(Problem description): Reproduce the items below verbatim, from the line containing "Task: Click the first" to the line containing "will (x=169, y=519).", including both of those lines.

(Raw data):
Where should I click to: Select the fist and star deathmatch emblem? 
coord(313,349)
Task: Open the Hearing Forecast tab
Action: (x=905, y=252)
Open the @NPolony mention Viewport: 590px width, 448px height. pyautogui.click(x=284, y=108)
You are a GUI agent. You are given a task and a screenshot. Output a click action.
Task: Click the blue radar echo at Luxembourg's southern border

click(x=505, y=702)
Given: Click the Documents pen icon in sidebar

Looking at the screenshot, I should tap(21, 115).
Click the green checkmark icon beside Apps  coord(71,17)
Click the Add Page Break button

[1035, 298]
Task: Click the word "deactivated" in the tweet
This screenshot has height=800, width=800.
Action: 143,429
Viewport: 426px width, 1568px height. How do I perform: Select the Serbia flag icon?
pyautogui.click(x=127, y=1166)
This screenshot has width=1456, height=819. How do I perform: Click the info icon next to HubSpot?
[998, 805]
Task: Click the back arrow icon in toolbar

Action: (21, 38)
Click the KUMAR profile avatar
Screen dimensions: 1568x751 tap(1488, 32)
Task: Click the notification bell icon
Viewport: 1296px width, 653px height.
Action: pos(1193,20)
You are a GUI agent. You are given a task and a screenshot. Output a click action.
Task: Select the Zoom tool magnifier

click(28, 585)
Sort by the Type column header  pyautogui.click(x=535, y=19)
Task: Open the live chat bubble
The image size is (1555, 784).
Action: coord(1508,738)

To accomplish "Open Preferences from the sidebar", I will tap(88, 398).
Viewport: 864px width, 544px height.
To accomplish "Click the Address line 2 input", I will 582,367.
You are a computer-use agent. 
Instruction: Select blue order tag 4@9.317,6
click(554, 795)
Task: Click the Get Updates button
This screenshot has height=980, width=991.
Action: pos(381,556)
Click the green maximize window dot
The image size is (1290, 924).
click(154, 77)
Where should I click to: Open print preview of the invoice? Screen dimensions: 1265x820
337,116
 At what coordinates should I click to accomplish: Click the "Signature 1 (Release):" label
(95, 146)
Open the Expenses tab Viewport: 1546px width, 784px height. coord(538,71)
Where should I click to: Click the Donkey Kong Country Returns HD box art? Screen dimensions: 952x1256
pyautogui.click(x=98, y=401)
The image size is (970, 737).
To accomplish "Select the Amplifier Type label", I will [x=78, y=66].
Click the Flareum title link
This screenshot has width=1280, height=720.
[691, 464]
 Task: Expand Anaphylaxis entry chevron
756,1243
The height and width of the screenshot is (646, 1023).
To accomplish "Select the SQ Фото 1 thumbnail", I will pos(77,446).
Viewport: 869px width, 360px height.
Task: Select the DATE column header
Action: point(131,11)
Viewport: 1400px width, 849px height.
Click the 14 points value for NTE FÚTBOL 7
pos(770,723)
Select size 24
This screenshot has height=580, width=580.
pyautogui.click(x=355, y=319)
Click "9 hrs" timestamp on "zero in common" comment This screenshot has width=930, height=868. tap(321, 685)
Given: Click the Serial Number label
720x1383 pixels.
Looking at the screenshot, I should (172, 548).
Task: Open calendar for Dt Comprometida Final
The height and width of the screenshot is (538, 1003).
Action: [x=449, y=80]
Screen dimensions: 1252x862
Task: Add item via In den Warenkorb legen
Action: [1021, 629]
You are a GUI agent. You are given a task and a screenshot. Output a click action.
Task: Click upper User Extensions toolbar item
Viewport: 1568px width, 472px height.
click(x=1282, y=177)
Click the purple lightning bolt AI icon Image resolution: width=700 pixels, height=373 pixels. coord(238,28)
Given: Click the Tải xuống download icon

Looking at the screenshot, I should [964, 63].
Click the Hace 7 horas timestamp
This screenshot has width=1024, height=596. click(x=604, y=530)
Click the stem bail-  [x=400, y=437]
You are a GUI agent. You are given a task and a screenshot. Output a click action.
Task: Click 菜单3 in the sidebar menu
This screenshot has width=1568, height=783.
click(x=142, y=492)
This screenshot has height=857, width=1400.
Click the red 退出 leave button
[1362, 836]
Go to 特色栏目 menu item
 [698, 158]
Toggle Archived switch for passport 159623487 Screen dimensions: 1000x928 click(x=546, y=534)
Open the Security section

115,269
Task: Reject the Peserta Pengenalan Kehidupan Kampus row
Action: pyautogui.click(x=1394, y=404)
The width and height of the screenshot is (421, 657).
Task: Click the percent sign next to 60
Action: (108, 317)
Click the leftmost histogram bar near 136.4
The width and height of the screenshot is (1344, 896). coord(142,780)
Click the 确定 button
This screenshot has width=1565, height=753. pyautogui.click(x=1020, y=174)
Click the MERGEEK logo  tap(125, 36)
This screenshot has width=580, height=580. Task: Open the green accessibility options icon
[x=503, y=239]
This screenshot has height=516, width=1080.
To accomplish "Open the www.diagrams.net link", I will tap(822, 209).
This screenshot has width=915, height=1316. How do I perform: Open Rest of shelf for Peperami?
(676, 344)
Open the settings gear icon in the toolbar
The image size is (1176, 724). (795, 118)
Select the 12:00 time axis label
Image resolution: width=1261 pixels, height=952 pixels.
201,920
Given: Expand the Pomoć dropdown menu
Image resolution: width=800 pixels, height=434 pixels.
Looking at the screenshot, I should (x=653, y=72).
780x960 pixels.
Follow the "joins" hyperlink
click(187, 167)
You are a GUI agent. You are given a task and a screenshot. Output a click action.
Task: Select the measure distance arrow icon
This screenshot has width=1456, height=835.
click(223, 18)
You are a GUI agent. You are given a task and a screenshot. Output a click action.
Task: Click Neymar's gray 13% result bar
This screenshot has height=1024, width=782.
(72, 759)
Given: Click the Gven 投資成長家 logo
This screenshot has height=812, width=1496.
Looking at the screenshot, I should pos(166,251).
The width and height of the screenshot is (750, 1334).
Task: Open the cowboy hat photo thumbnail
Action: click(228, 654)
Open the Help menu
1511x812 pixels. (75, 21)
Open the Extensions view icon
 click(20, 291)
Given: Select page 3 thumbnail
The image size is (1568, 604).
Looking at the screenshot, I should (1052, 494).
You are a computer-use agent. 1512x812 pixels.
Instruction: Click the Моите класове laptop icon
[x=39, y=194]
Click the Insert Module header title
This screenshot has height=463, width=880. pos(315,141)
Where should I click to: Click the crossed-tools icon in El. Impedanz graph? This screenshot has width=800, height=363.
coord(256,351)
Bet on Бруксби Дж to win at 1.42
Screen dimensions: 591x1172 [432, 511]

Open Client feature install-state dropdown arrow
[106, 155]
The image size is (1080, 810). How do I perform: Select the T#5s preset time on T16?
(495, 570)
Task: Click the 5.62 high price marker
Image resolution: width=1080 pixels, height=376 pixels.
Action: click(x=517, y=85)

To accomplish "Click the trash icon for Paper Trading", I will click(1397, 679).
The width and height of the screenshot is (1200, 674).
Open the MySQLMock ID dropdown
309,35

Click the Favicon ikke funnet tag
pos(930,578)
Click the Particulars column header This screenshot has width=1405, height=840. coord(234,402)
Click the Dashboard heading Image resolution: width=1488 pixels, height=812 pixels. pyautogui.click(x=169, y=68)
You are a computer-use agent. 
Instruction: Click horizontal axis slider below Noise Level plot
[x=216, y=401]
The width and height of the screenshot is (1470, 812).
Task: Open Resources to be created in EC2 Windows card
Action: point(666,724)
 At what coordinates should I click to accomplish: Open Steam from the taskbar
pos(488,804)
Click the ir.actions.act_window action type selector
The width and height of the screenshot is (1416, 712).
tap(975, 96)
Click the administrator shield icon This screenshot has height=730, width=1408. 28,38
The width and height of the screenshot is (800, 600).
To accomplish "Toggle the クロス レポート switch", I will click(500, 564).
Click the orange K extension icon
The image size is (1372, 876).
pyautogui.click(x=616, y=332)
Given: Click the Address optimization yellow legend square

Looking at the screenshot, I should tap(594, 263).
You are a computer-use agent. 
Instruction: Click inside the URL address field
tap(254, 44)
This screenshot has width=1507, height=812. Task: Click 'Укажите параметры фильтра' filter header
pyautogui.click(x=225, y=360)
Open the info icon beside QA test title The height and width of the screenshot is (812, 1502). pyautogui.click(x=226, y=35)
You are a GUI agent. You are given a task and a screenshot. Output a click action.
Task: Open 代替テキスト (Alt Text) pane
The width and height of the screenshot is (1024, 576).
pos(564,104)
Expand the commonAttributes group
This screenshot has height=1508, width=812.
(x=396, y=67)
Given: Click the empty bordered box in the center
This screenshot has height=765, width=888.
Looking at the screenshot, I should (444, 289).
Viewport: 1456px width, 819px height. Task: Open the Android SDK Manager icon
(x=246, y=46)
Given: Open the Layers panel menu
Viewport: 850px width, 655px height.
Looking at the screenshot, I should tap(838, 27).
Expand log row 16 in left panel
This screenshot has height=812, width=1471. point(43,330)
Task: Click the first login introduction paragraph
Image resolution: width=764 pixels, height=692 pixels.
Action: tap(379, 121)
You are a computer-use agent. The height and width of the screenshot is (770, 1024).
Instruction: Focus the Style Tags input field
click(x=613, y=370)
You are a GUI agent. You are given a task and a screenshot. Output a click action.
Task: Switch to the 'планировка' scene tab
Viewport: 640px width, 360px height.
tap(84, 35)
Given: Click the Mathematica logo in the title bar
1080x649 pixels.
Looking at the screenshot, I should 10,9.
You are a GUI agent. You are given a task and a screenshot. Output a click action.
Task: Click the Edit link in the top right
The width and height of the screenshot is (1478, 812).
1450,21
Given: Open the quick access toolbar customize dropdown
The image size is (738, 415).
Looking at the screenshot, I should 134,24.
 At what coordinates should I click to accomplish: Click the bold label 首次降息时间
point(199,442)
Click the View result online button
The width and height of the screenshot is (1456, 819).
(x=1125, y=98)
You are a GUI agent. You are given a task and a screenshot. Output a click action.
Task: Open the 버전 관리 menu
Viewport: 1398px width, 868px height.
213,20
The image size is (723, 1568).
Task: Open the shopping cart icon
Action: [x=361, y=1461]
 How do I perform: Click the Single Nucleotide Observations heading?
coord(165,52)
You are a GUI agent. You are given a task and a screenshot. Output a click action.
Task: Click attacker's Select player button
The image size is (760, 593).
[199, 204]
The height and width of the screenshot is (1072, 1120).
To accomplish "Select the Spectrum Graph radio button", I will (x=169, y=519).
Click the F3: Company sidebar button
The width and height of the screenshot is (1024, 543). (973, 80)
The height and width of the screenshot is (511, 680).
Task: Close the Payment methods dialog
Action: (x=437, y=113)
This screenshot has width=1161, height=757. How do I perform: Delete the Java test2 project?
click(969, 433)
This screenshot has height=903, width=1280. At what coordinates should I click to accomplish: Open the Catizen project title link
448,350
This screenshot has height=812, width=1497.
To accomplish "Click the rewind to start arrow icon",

(Output below):
Task: Click the first login introduction paragraph
Image resolution: width=764 pixels, height=692 pixels.
Action: tap(379, 121)
You are a computer-use agent. The height and width of the screenshot is (770, 1024).
Instruction: Focus the Style Tags input field
click(x=613, y=370)
You are a GUI agent. You are given a task and a screenshot. Output a click action.
Task: Switch to the 'планировка' scene tab
Viewport: 640px width, 360px height.
tap(84, 35)
Given: Click the Mathematica logo in the title bar
1080x649 pixels.
Looking at the screenshot, I should 10,9.
You are a GUI agent. You are given a task and a screenshot. Output a click action.
Task: Click the Edit link in the top right
The width and height of the screenshot is (1478, 812).
1450,21
Given: Open the quick access toolbar customize dropdown
The image size is (738, 415).
Looking at the screenshot, I should 134,24.
 At what coordinates should I click to accomplish: Click the bold label 首次降息时间
point(199,442)
Click the View result online button
The width and height of the screenshot is (1456, 819).
(x=1125, y=98)
You are a GUI agent. You are given a task and a screenshot. Output a click action.
Task: Open the 버전 관리 menu
Viewport: 1398px width, 868px height.
213,20
The image size is (723, 1568).
Task: Open the shopping cart icon
Action: [x=361, y=1461]
 How do I perform: Click the Single Nucleotide Observations heading?
coord(165,52)
You are a GUI agent. You are given a task and a screenshot. Output a click action.
Task: Click attacker's Select player button
The image size is (760, 593).
[199, 204]
The height and width of the screenshot is (1072, 1120).
To accomplish "Select the Spectrum Graph radio button", I will (x=169, y=519).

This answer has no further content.